MeV muscle afferents perfectly fit expectations of cells with a non-nociceptive sensory modality: Opiates failed to inhibit calcium channel currents (ICa) in 90% of MeV neurons, although ICa were inhibited by GABAB receptor activation. All MeV afferents had brief (1 msec) action potentials driven solely by tetrodotoxin (TTX)-sensitive Na channels and no MeV afferent expressed either of three ion channels (TRPV1, P2X3, and ASIC3) thought to be transducers for nociceptive stimuli, although they did express other ATP and acid-sensing channels. Trigeminal masseter afferents were much more diverse. Virtually all of them expressed at least one, and often several, of the three putative nociceptive transducer channels, but the mix varied from cell to cell. Calcium currents in 80% of the neurons were measurably inhibited by μ-opioids, but the extent of inhibition varied greatly. Almost all TG masseter afferents expressed some TTX-insensitive sodium currents, but the amount compared to TTX sensitive sodium current varied, as did the duration of action potentials.

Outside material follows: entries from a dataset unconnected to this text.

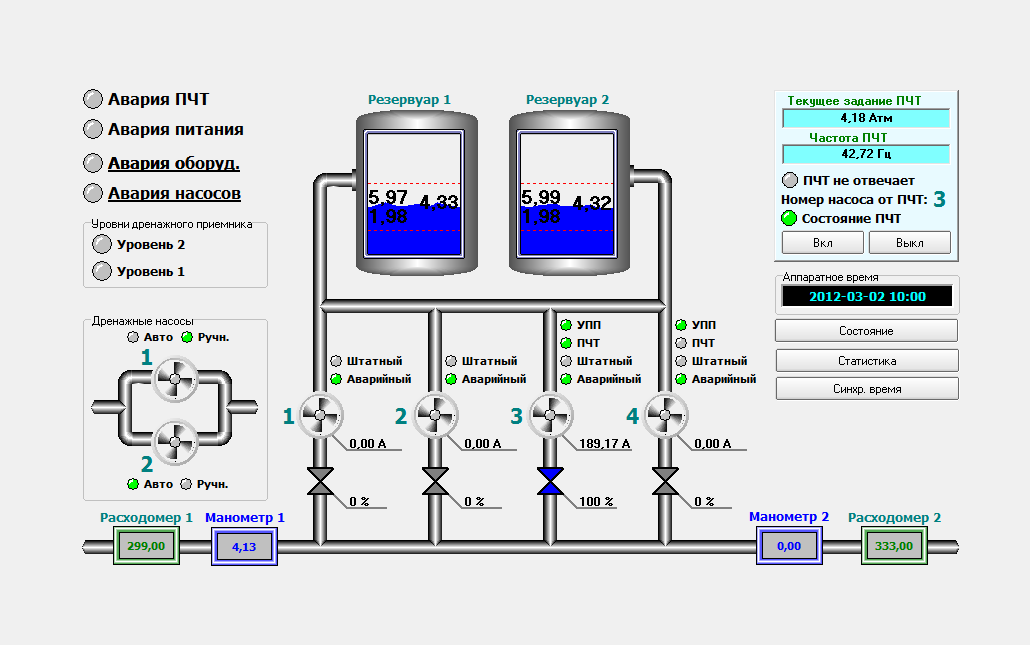1030x645 pixels.
Task: Toggle Штатный indicator above pump 1
Action: click(337, 361)
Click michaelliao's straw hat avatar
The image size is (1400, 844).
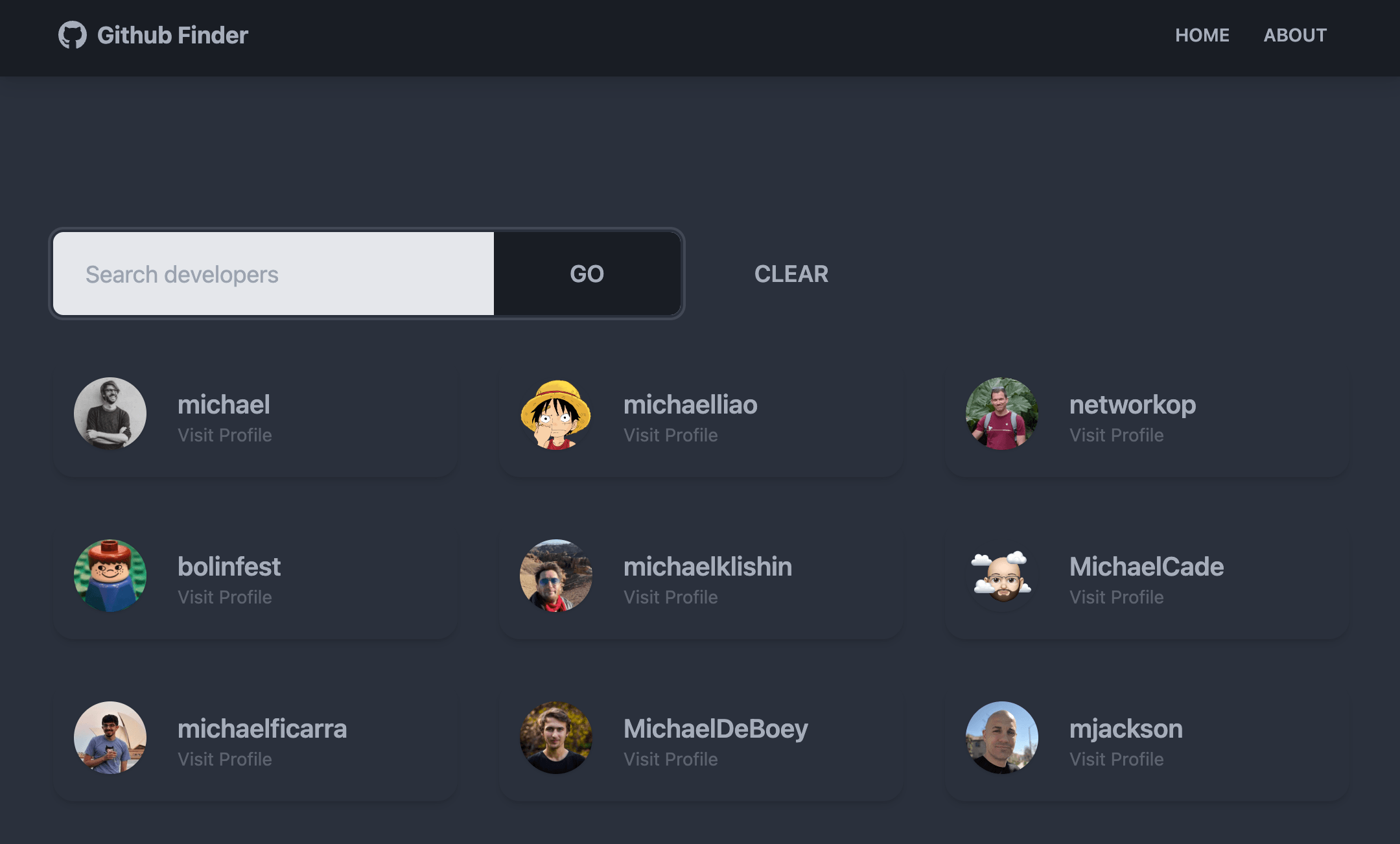point(555,414)
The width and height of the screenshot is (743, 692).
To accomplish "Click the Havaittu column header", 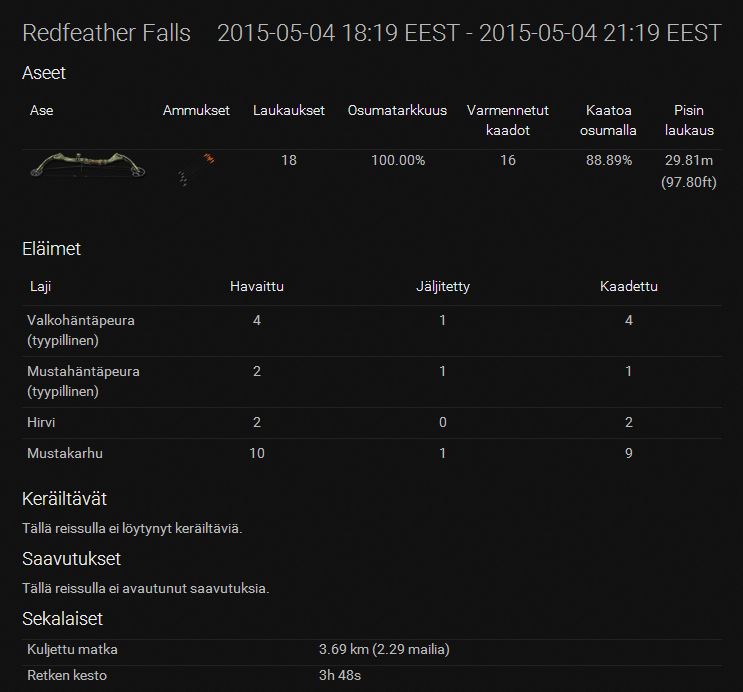I will pos(257,287).
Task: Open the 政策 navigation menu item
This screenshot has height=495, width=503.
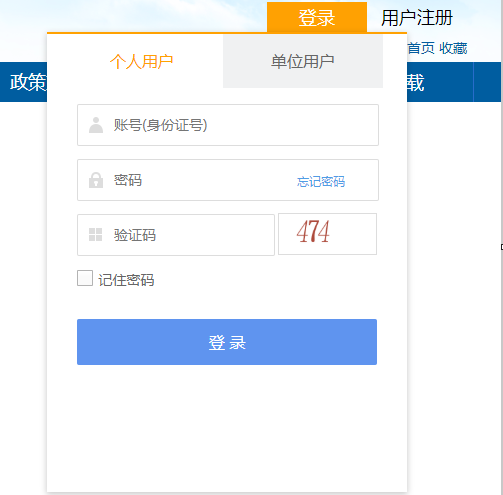Action: [x=28, y=82]
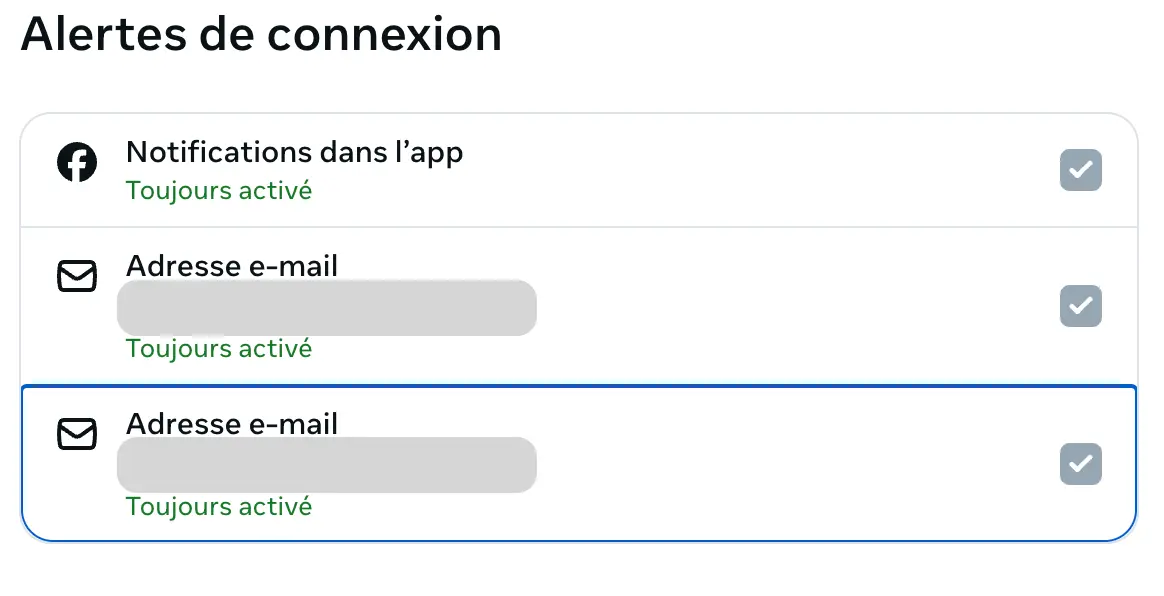
Task: Click the envelope icon in the highlighted last row
Action: coord(77,434)
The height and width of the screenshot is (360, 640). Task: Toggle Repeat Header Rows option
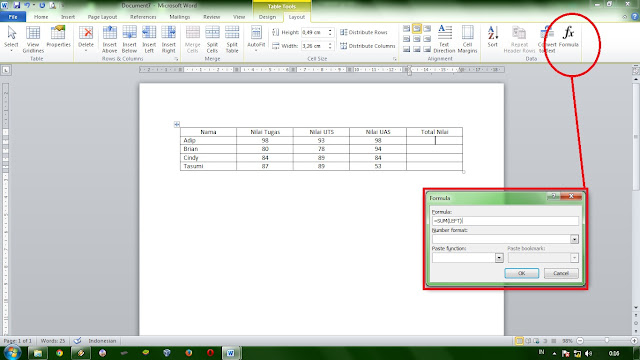point(519,39)
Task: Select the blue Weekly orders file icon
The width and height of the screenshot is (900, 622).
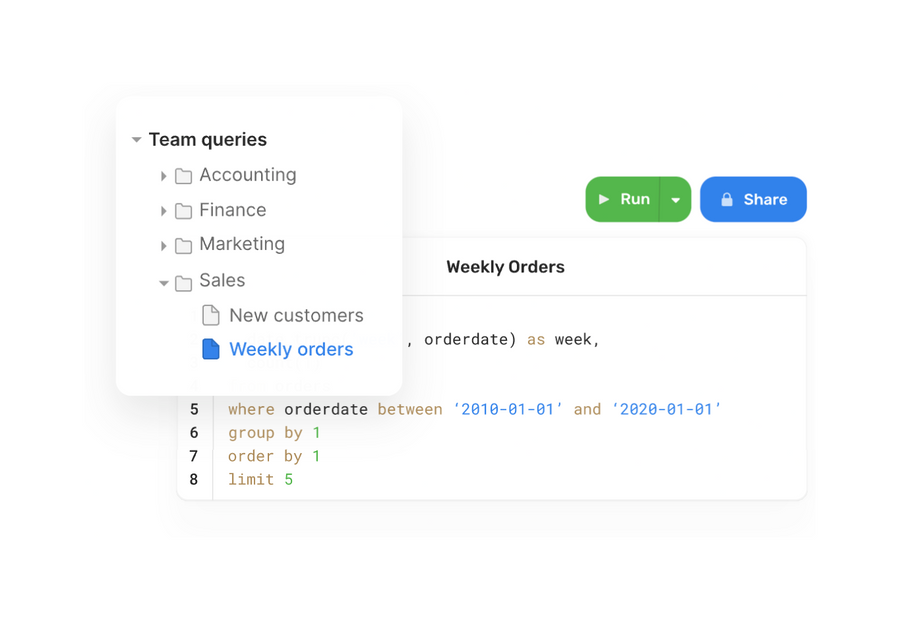Action: [x=211, y=349]
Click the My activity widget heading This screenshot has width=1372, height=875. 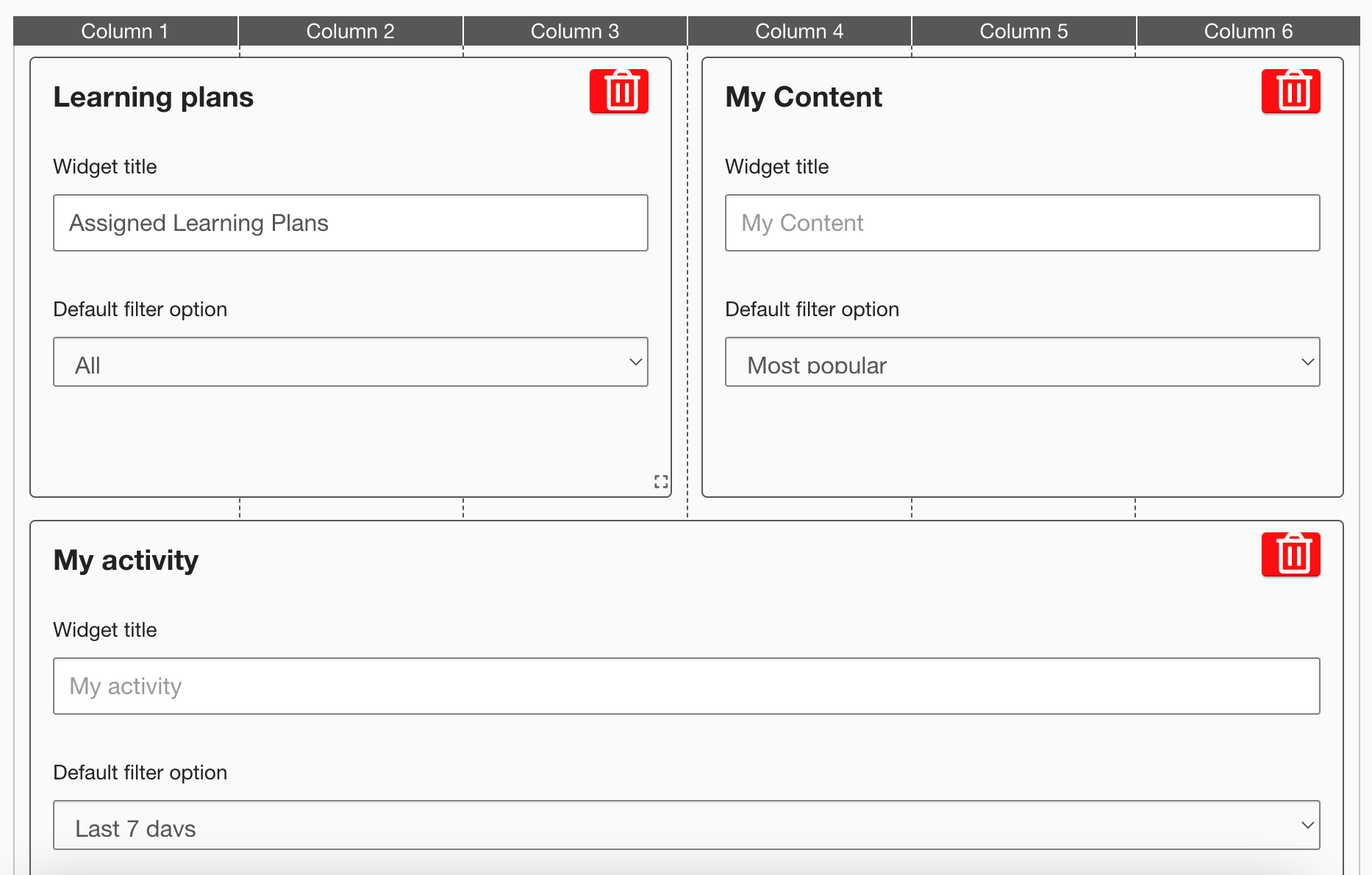point(126,560)
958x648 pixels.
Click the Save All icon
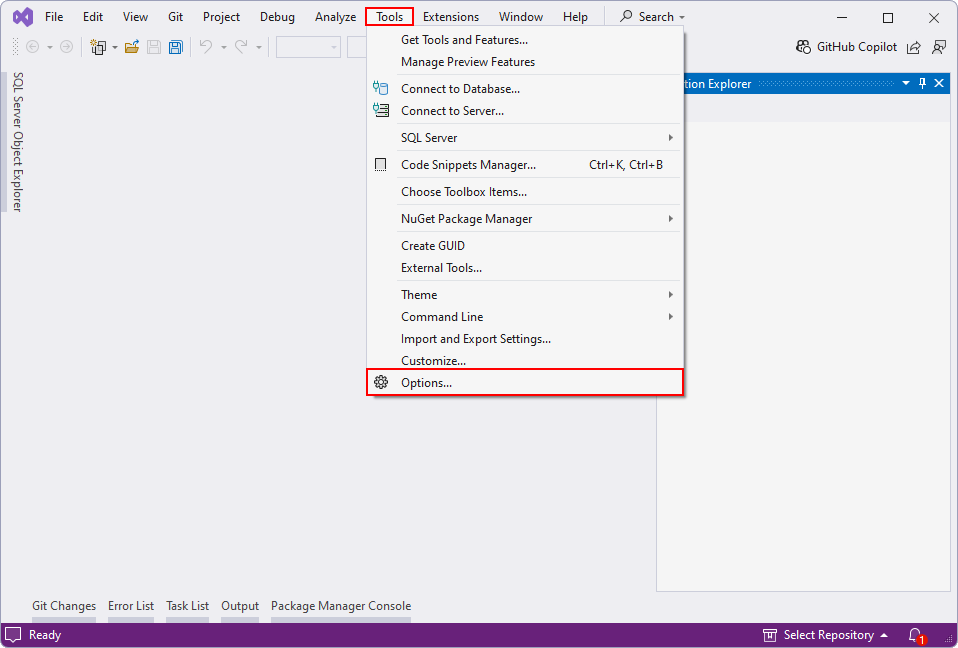176,47
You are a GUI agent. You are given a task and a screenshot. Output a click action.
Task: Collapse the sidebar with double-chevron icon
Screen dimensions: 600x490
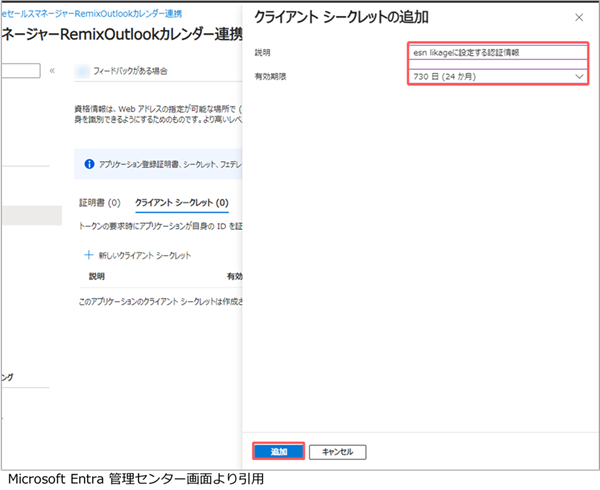point(53,71)
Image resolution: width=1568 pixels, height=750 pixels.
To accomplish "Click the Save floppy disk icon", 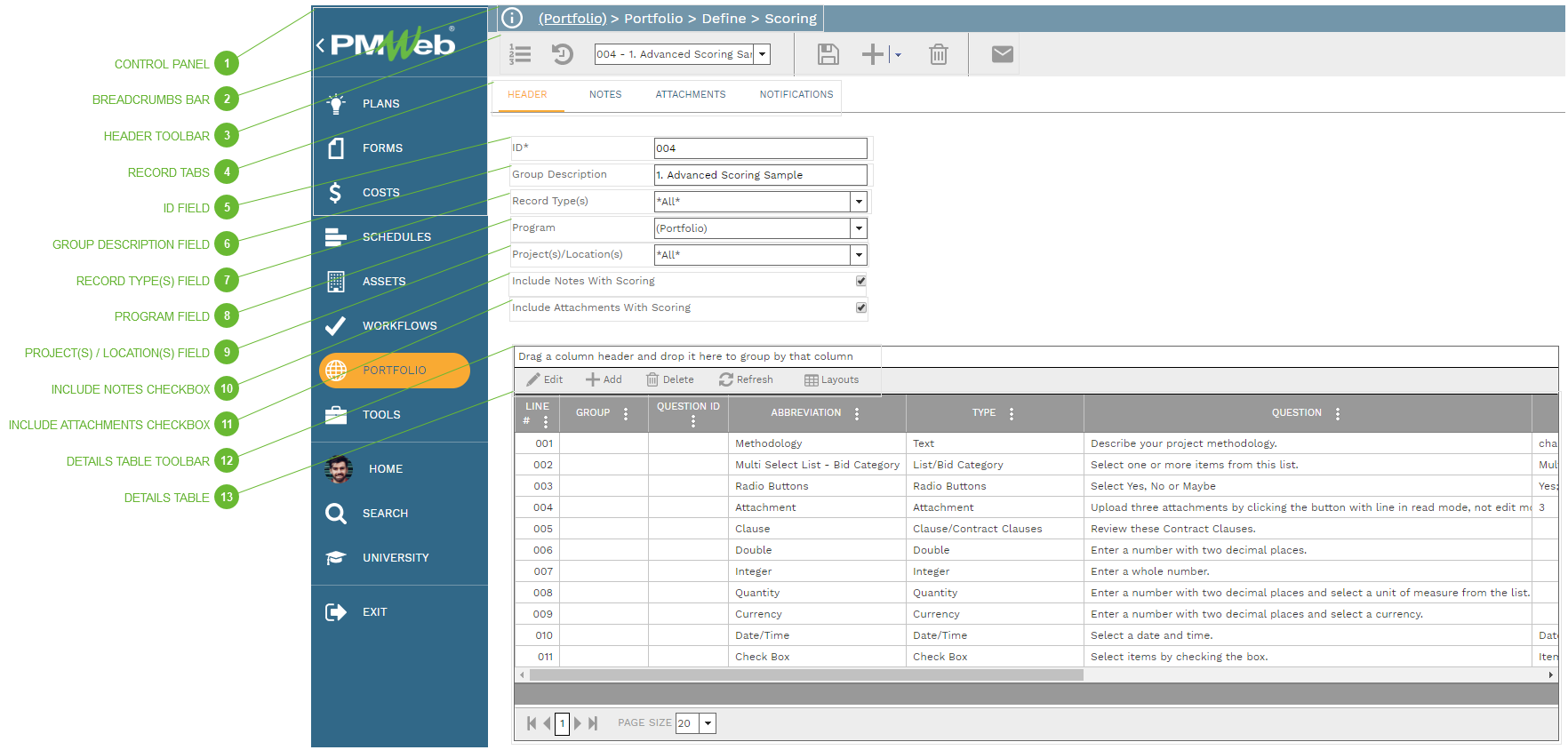I will (x=828, y=54).
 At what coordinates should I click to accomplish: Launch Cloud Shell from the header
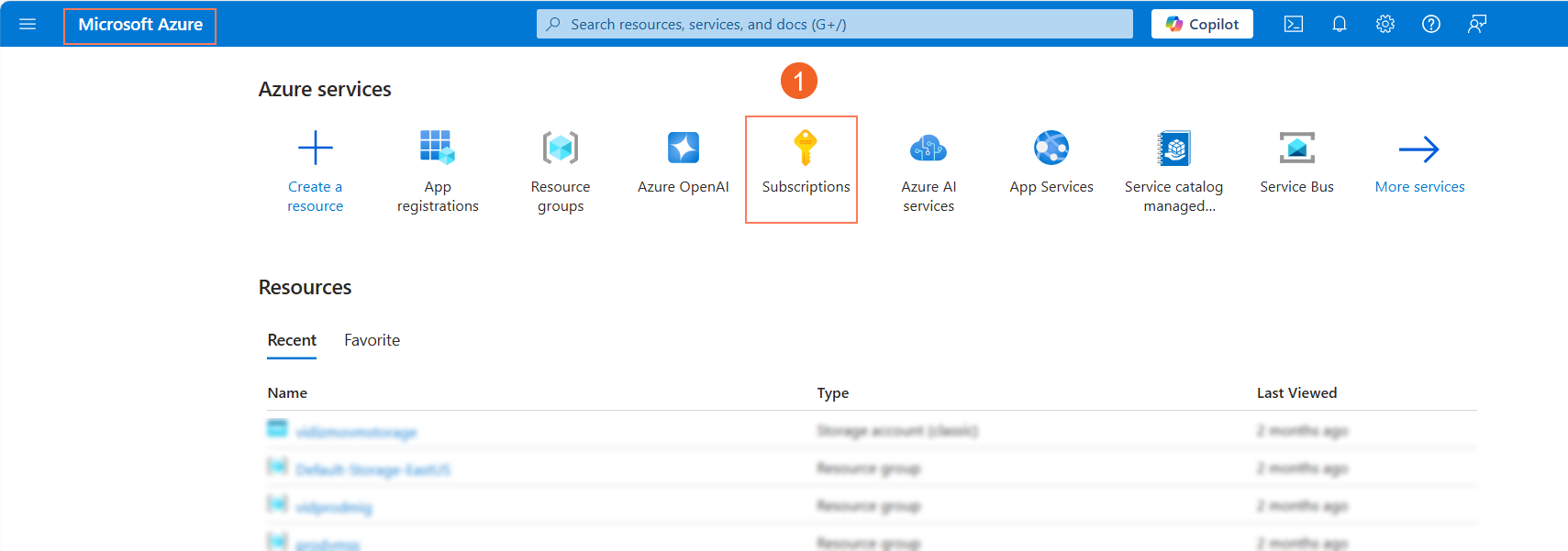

Most masseter muscle afferents that are not muscle spindle afferents express molecules that are considered characteristic of nociceptors, but these putative muscle nociceptors are molecularly diverse. This heterogeneity may reflect the mixture of metabosensitive afferents which can also signal noxious stimuli and purely nociceptive afferents characteristic of muscle.